Highlights
Top Insights
1. There are some tensions that organizations need to navigate in order to use agentic AI effectively. Agentic systems need some freedom to be useful, but too much autonomy leads to unpredictable outcomes and risks.
2. To have quick wins, it is better to retrofit agentic AI into existing workflows, but transformation likely comes from redesign the workflows altogether.
3. Over time, agentic AI can both become more useful through continuous learning and less useful through model drift.
Source: How to navigate the age of agentic AI (Ideas Made to Matter)
Top News
1. xAI has launched paid Grok Business and Grok Enterprise tiers.
2. ChatGPT Health is a dedicated, privacy-focused experience that securely integrates your health data and apps with ChatGPT.
3. Gmail is evolving into a Gemini-powered, proactive inbox assistant.
4. Nvidia unveils the Vera Rubin AI computing platform at CES 2026, a next-generation AI supercomputing stack.
5. Humanoid robots dominated CES, with companies demoing robots performing real-world tasks (e.g., laundry, bartending).
Additional Insights
1. The CEO’s Guide to Growth in 2026 (BCG)
Winning CEOs are pursuing growth aggressively despite volatility by combining bold ambition with disciplined execution. As market turbulence, geopolitical risk, and capital constraints persist, leaders are setting clear growth targets backed by a rigorous “growth equation,” using AI to accelerate innovation, sharpen strategy, and reduce the cost and risk of growth, and treating growth as a managed program rather than an aspiration. AI emerges as a critical differentiator, enabling faster decision-making, higher innovation output, and superior revenue performance, while an always-on M&A capability positions companies to capture opportunities as deal activity rebounds. Crucially, the report emphasizes that growth and resilience are not tradeoffs: sustained success in 2026 depends on reinvesting cost savings into strategic capabilities—especially AI—while building a culture of cost discipline that fuels a virtuous cycle of efficiency and top-line expansion.
2. Science at the speed of inference (a16z)
Biotech and software are reconverging through AI, with drug discovery becoming a computational “search problem” increasingly solvable at the speed of inference rather than limited by physical experiments. The article highlights how breakthroughs like AlphaFold proved that generalizable, data-driven models can tackle core biological challenges, but warns that recent trends toward closed, restricted-access models threaten broad scientific progress. The company Boltz positions itself as a response: building frontier-level, open-source AI models for structural biology, binding prediction, and protein design that are already used by over 100,000 scientists across academia and industry. Founded as a public-benefit corporation, Boltz aims to combine cutting-edge research, robust products, and an open community to make AI-native drug discovery accessible, affordable, and scalable, while sustaining itself through software and usage-based services rather than developing drugs. The overarching insight is that the future of medicine depends not just on powerful AI, but on keeping those tools openly available so scientists everywhere can iterate, discover, and innovate faster.

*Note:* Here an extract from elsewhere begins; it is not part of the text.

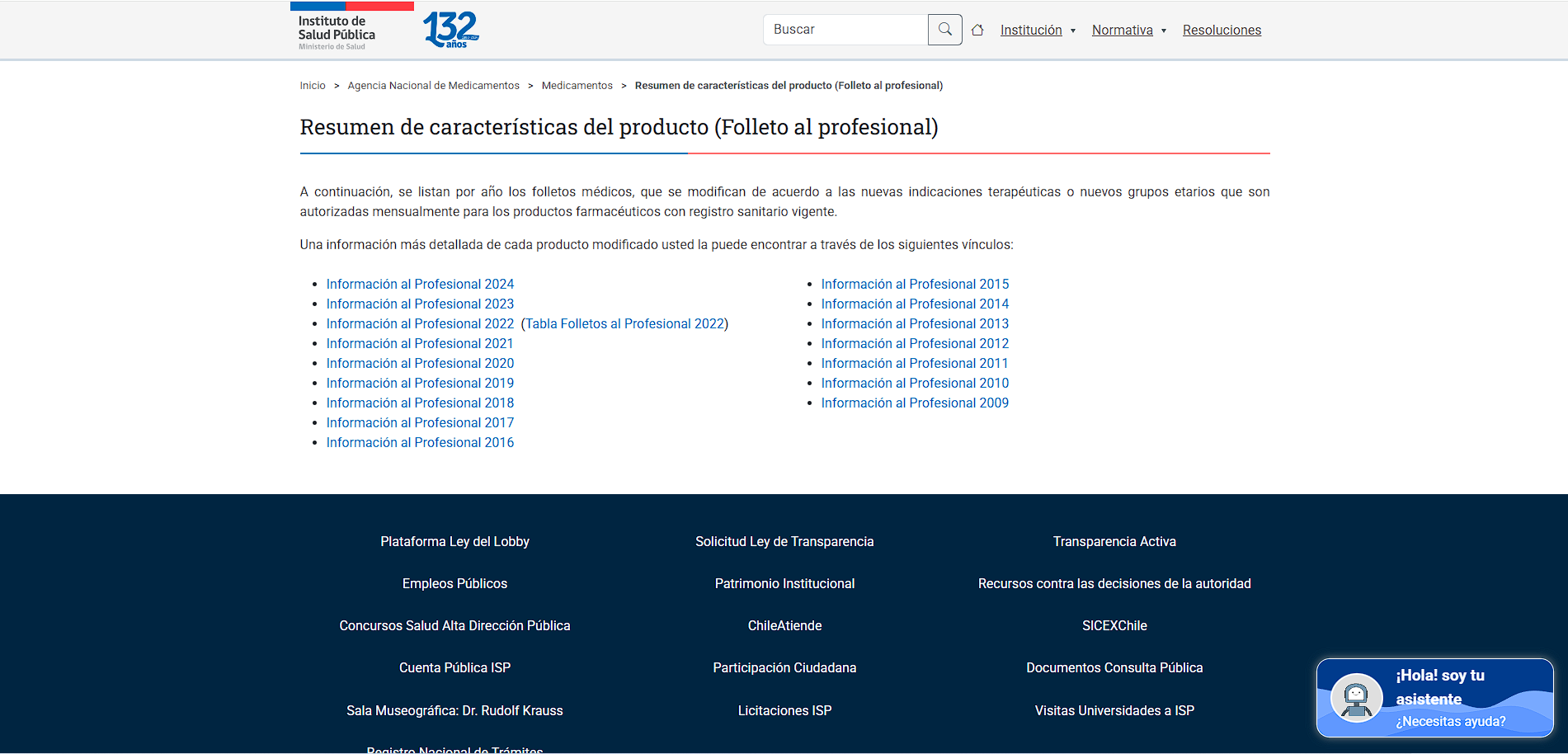1568x754 pixels.
Task: Open Información al Profesional 2015
Action: coord(915,284)
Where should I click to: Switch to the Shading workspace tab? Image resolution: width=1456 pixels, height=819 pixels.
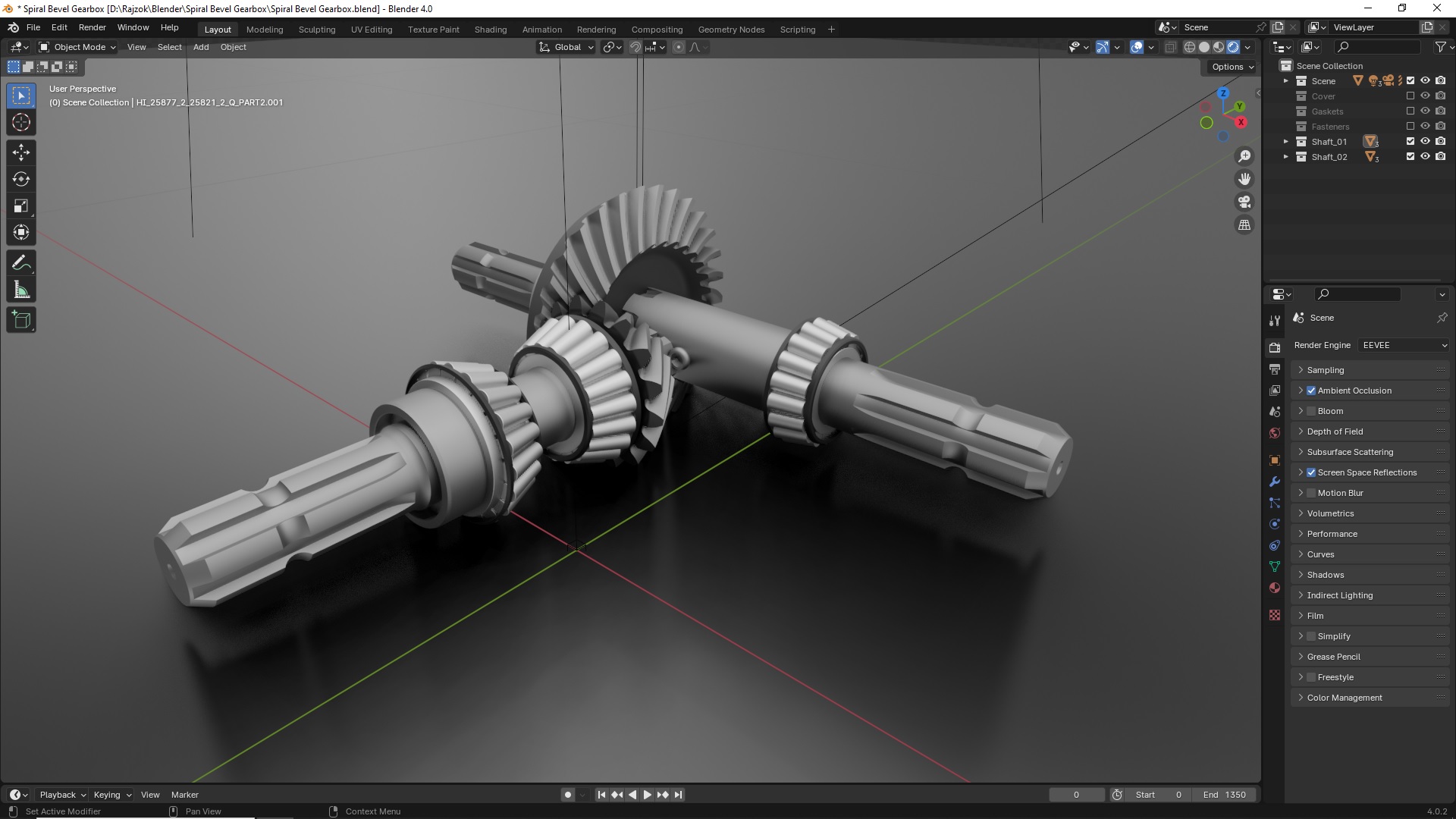tap(490, 30)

3. The Imagination Factory (The Economist)
AI is rapidly transforming pharmaceutical research by shifting much of drug discovery from slow, costly laboratory work to fast, computational “in silico” processes, dramatically improving efficiency across the pipeline. Transformer-based AI models can link genes to disease mechanisms, identify promising drug targets, design candidate molecules, and optimize trial design, cutting preclinical timelines from years to months and boosting early-stage success rates well above historical norms. AI is also reshaping clinical trials through smarter patient selection and the use of “synthetic patients” or digital twins, potentially reducing or even eliminating control groups while lowering costs and speeding results. Although technical limits remain—especially for complex biological structures like proteins, RNA and whole cells—rapid advances suggest these barriers are shrinking. For now, traditional drug firms retain an edge through data and domain expertise, favoring partnerships with AI companies, but as biology becomes more predictable the industry’s balance of power may shift. Overall, AI is already increasing the number of viable drugs reaching late-stage trials and holds the promise of significantly expanding future medical innovation and human health gains.
4. Why AI Boosts Creativity for Some Employees but Not Others (HBR)
The research shows that generative AI can enhance employee creativity, but only under specific conditions: creative gains occur primarily for employees with strong metacognition—the ability to plan, monitor, evaluate, and refine their thinking. While AI can expand cognitive job resources by providing vast information and reducing mental overload, simply having access to AI is not enough. Employees with high metacognition use AI reflectively, question and iterate on its outputs, and strategically shift tasks to restore cognitive capacity, resulting in more novel and useful ideas. In contrast, employees with weaker metacognitive skills tend to rely passively on AI’s first responses and see little creative benefit. The key implication for leaders is that AI does not automatically boost creativity; organizations must pair AI adoption with efforts to develop employees’ metacognitive skills and design workflows that encourage active, critical, and iterative engagement with AI.